No introductory explanation was given and none was needed for part two of the Philadelphia Orchestra's British Isles Festival. The program on Thursday was all musical postcards from Scotland — modern, antiquated, elemental, urban — and any words would have limited the kind of imagination listeners can bring to the piece.
The danger of the graphic musical descriptions of Scottish life in the pieces by Peter Maxwell Davies, Max Bruch, and Felix Mendelssohn is that the listener will recognize what the piece is doing on the surface and stop there. But when heard and not discussed, you realize how well they hold up in purely musical terms, even amid theatrical flourishes such as bagpiper Timothy Linahan from the Philadelphia Police and Fire Pipes and Drums making a cameo appearance.
The concert started with An Orkney Wedding, with Sunrise that Maxwell Davies (who lived on the Orkney Islands) wrote in the mid-1980s as a crowd-pleasing break from his more typical works of dizzying complexity that explore the dark extremes of human behavior. What we hear is Scots making all kinds of merry in what sounds like anything but a civilized, destination wedding — all outlined in the composer's cinematic scenario.

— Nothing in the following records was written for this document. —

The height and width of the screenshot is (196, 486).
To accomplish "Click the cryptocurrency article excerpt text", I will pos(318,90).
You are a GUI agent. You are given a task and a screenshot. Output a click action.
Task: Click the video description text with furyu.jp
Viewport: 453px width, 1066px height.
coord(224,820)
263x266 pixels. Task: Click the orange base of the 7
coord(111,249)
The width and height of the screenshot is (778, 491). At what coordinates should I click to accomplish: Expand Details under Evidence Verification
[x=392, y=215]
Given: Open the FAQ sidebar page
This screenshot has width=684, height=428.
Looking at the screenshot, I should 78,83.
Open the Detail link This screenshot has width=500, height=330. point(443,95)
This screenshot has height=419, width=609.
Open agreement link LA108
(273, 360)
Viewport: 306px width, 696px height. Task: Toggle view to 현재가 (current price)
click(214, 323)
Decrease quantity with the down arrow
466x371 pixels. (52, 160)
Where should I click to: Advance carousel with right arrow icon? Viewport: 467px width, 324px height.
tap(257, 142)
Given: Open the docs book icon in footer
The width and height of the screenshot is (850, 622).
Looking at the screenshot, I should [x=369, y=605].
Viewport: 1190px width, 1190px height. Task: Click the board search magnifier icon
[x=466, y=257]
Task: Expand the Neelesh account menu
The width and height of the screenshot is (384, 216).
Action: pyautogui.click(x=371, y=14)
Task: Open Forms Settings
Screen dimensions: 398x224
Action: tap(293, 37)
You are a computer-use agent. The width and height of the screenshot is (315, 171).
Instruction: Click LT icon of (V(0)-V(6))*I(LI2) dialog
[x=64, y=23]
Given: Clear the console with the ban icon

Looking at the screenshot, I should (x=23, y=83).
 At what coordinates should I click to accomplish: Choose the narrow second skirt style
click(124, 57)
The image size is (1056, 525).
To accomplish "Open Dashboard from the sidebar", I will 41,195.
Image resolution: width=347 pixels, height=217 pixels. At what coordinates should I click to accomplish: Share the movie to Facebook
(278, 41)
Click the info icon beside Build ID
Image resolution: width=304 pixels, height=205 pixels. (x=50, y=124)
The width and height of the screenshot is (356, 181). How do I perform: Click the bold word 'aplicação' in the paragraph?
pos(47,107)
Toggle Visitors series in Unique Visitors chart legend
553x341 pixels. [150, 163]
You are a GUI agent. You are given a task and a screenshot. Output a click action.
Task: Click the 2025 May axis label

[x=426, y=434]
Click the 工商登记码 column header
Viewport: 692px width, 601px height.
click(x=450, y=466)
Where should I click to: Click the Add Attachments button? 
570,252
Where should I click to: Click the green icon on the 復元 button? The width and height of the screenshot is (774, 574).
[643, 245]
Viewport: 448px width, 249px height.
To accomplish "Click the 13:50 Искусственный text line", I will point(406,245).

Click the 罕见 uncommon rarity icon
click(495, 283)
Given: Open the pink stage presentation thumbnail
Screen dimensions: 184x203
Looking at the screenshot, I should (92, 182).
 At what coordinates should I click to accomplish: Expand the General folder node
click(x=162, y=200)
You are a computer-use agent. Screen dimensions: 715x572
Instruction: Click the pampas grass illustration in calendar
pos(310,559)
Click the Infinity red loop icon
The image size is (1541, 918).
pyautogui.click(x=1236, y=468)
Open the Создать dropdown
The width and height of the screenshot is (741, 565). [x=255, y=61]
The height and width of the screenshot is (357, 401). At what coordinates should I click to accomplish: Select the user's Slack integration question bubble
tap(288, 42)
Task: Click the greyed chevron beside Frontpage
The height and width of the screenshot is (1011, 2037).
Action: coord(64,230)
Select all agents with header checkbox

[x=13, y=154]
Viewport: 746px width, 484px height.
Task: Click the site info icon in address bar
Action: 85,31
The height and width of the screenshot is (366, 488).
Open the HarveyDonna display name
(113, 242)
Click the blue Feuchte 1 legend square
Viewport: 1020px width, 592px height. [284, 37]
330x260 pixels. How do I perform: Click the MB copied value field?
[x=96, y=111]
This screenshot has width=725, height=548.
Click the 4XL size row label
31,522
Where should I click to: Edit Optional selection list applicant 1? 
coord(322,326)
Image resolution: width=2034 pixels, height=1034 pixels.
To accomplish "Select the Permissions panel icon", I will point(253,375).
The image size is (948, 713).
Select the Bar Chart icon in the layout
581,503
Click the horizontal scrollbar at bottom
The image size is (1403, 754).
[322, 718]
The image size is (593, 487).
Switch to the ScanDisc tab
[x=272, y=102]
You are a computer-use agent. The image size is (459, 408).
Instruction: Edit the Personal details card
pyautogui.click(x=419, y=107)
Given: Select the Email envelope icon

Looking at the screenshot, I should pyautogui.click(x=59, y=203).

Authority is in short supply in Bruch's Scottish Fantasy, a violin concerto in all but name that's based on Scottish folk songs and sounds twee at best, cheap at worst. I'd even venture to say that the folk music, particularly in the final movement, stymied the composer's creativity. At least that's the impression I've had from performances by high-personality star violinists. But the orchestra's first associate concertmaster, Juliette Kang, didn't try to make the piece sound more imposing than it is, and did so with a rock-solid technique and beautiful tone that consistently projected sincere emotionalism. She made the piece real. I didn't know that was possible.
Her encore, a movement of Paul Hindemith's Sonata for Violin Solo Op. 31 No. 2, was even more poetically played.
The Philadelphia sound brought an added depth of field to the overall sonic picture. Though the Chamber Orchestra of Europe brought all the musical descriptions into sharp focus, the Philadelphia Orchestra expanded the horizon beyond your mind's eye. Can you guess which of the two performances I prefer?